Gotrek and Felix: The Anthology Read online

Page 4


  Then, above the rumble, he heard a roar. Not the shrill howling of ghouls, but a deeper, angrier sound.

  ‘Retreat to the door!’ called Engineer Migrunsson. ‘Something’s coming from the mines!’

  Felix gutted another ghoul and stole a look back towards the great square portal of the minehead, beyond which a broad ramp descended into darkness – except the ramp was no longer dark. Fire moved in its depths now, and huge shadows loomed on its bare rock walls.

  Henrik groaned. ‘Sigmar’s balls, one thing at a time!’

  His prayer, if prayer it was, was not answered. As the dwarfs began an orderly retreat towards the door, up from the ramp poured a flood of armoured green brutes, all howling a savage battle cry.

  6

  ‘Waaagh!’

  Two score orcs charged for the dwarfs in a foaming, yellow-eyed rage, huge cleavers and crude axes swinging from fists bigger than Felix’s head. The ghouls scattered before them, shrieking in terror, as the dwarfs continued to retreat to the door. The Slayers, however, answered the greenskins’ roar with one of their own, and chopped through the fleeing ghouls to meet them.

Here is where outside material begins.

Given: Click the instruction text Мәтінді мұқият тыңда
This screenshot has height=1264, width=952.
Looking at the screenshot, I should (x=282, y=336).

  A massive monster with a crude helmet that seemed to have been nailed to his head broke from the pack and smashed down at them with a mace like a beer keg stuck on the end of a fence post. They dodged aside as it shattered the flagstones, and Agnar hewed at its elbow, splintering the bone. Gotrek leapt onto its forward leg and buried his rune axe in its skull, splitting its spiked helm and its face. The orc toppled backwards, dead, and Gotrek leapt from its falling body into the mob, slashing around in a frenzy. Agnar fell in beside him, matching him stroke for stroke and seeming no worse for the constant stream of drink he had poured into himself.

  After that there was no time for Felix to look to anything but his own survival. More than half the orcs had swept past the Slayers, and Felix, Henrik and Migrunsson’s dwarfs only had a second to form up in the door before they ploughed into their line like a green avalanche.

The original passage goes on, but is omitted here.